What role do you see a film’s score playing as it relates to storytelling?
The music score needs to be the creative vision of the producer and it’s my job to fulfill that. Some producers want the music to be like the wind at your back. You don’t notice it when it’s there but you would notice that something is missing if it weren’t.
Other producers want music to help tell the story. That can mean defining a time period, create an emotional dramatic tug, highlight a sense of dread or foreboding, paint a scene or mystery (as in film noir) etc.
Sometimes the music needs to provide energy, or provide a specific unique combination of instruments that help to create interest. My rule of thumb is that after I compose something and think it’s the greatest thing since sliced bread I play back the cue without the music to see how the music affected the cue. Did it make it worse? Did it change the producer’s intent and is leading the viewer down an unintended path?
Obviously it’s subjective and it’s not a rule locked in stone. And some film producers miss that music has as much of an impact leaving as it does in entering. In other words, they have a fear of sonic space and tend to put music in wall to wall. I can’t tell you how many times in the final mix music cues have been pulled out to leave breathing room.
What drew you to this type of work and were there any film composers that inspired (or continue to inspire) you?
I took a film class in high school that set me on the path. We screened and analyzed films like The Loneliness of the
Long Distance Runner, The 400 Blows, Citizen Kane, The Woman in the Dunes….then I shot my own Super 8 film
for that class and edited it, adding in my own score that I had to sync up free hand. So I think it was inevitable
that I would not follow through being pre-law but go into film scoring. I love composers like Bernard Hermann,
Elmer Bernstein, Jerry Goldsmith, Erich Korngold, there is a long long list of great film composers. There are plenty of really
good contemporary ones, like Thomas Newman’s Shawshank Redemption score.
You recently made a very generous offer to all FC members. Can you please share the details of the offer?
Sure, our offer is that all of the music in the OBT Film Music Library (OBT Music) would be available to
FC members on an annual subscription basis for a vastly reduced rate. As a benefit of being an FC member and supporter, we’ll offer unlimited use of the library for $750 for the year. The music for any application is good for perpetuity, and that includes all rights for all uses (national and worldwide broadcast, local broadcast, non broadcast, film festival, internet…etc.). Paper work is only required for broadcast productions, and we’ll be glad to help you with that. We feel that we can benefit FC members as a cost effective resource for film music. If a member comes across a situation where there is a need for a piece to be altered to fit their film better we can work with them to do that.
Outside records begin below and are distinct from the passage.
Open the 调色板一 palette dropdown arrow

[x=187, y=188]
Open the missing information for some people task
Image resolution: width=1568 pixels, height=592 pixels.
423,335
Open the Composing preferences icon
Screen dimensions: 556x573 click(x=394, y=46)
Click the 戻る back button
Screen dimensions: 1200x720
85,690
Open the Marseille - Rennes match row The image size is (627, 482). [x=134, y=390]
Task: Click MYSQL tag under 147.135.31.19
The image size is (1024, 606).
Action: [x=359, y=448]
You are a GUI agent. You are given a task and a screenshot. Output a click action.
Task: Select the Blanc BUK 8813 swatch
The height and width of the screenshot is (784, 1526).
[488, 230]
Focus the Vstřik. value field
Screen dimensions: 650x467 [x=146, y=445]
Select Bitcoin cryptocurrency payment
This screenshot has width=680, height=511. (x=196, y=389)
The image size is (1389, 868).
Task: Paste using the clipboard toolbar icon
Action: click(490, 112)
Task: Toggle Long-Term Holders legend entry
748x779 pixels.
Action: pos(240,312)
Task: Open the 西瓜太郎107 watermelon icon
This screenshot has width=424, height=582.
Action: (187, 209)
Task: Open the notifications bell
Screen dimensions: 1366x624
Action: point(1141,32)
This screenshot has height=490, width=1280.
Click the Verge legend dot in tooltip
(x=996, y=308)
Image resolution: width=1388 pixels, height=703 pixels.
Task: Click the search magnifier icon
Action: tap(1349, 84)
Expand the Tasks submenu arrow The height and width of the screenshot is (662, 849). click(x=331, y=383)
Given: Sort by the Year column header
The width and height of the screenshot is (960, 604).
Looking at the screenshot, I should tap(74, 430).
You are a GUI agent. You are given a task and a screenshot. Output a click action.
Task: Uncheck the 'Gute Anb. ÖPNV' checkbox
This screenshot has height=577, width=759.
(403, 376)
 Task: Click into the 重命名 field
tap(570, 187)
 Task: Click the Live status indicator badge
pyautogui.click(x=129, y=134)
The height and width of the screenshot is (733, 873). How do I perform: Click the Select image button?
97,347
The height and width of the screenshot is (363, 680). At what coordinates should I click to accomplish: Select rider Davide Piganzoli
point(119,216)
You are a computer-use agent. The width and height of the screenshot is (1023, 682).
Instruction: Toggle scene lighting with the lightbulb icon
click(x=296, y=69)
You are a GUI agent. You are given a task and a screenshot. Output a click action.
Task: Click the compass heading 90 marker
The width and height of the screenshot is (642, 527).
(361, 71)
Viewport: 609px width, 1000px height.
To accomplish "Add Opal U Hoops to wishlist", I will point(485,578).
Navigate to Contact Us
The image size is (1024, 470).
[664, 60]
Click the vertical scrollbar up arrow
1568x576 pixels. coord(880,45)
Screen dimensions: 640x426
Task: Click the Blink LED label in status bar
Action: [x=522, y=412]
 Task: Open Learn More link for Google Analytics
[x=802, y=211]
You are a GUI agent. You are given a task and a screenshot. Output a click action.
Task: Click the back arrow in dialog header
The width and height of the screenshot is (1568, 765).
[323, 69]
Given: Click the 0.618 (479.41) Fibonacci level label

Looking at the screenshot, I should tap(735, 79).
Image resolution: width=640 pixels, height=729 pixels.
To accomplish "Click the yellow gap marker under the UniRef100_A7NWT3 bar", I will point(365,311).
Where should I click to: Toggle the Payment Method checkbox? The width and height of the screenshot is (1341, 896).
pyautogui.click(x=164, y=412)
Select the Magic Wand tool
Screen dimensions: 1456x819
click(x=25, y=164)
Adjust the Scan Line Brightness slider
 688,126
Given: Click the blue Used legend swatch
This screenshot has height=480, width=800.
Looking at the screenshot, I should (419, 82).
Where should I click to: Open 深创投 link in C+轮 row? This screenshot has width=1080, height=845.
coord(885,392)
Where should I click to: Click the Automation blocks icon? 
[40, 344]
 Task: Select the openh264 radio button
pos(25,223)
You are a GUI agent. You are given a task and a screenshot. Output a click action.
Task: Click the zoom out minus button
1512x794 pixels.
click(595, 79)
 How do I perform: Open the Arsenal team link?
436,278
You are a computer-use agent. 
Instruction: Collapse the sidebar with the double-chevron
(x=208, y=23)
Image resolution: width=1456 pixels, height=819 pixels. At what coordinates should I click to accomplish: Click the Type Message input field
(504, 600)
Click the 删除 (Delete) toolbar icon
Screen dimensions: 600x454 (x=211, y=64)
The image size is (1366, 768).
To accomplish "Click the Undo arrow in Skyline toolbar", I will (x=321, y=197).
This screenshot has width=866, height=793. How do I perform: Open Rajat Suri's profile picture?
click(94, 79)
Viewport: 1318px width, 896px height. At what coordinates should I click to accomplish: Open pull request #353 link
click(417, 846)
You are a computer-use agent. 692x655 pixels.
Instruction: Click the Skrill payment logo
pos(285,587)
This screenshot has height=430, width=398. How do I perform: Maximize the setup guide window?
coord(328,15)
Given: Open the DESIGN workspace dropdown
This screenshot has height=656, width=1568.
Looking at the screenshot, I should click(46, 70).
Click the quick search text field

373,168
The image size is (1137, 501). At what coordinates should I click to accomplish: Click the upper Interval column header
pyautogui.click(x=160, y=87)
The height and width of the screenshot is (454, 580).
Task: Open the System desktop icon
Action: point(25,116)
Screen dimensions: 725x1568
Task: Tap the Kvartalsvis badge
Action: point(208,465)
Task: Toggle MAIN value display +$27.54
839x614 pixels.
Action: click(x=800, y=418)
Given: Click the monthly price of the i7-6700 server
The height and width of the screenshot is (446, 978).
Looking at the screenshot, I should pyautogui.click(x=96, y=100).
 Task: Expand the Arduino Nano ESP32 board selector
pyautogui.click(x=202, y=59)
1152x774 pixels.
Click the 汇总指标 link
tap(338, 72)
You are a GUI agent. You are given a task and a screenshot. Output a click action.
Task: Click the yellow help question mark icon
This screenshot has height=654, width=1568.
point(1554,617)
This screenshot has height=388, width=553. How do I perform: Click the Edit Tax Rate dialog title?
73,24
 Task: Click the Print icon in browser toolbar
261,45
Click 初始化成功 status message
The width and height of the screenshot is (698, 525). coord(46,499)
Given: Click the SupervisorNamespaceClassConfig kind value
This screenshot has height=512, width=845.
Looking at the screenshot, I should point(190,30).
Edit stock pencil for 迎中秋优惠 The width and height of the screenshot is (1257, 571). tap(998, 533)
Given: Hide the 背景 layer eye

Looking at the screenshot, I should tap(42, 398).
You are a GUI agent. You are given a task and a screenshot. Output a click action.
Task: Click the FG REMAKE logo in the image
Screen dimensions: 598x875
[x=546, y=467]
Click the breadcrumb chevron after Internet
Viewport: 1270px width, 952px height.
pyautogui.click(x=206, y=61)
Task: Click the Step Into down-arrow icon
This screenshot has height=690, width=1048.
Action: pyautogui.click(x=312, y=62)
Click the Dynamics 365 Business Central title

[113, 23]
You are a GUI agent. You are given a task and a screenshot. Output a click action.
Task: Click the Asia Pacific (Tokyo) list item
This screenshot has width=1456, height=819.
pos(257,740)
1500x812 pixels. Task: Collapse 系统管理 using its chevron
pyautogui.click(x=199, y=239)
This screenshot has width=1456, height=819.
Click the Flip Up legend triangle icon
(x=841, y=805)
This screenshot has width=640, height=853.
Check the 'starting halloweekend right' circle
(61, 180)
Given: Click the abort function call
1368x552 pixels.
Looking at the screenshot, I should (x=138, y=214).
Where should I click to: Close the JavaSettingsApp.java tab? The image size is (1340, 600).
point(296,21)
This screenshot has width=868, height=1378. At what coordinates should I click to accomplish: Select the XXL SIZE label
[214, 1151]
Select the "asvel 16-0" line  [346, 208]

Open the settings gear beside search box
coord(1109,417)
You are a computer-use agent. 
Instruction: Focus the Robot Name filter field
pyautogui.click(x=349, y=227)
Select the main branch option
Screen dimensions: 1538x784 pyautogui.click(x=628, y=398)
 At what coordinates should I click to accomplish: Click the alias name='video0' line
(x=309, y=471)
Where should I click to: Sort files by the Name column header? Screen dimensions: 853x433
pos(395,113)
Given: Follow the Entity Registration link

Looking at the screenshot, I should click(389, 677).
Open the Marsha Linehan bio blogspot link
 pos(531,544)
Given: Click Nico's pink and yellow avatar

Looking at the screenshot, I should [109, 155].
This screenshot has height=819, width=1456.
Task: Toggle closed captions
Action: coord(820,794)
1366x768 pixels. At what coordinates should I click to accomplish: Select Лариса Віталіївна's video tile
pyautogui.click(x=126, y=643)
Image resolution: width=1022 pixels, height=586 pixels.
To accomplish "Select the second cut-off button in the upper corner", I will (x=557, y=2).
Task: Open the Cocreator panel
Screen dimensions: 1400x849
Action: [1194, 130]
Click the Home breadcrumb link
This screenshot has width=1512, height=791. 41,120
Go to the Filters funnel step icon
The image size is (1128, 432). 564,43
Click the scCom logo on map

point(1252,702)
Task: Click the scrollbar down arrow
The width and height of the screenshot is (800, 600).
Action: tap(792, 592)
Obviously a cost for that would be determined by how simple or complex the alteration is.
Licensing music can be simple and painless. When an FC member subscribes to OBT Music they are given a blanket license which covers all rights but not for any specific film. When the need arises for a sync license that applies to a specific film, we’ll provide that.
OBT Music is myself and my partner Tom Martin. Our composing styles are very different, which is a good thing as it provides diversity in the library. All of the music in the library was written for films that we scored, so there’s an organic sense to the music that is not necessarily music for music’s sake…it’s film music. There are currently close to 2,800 original compositions in the library and we continue to add pieces regularly.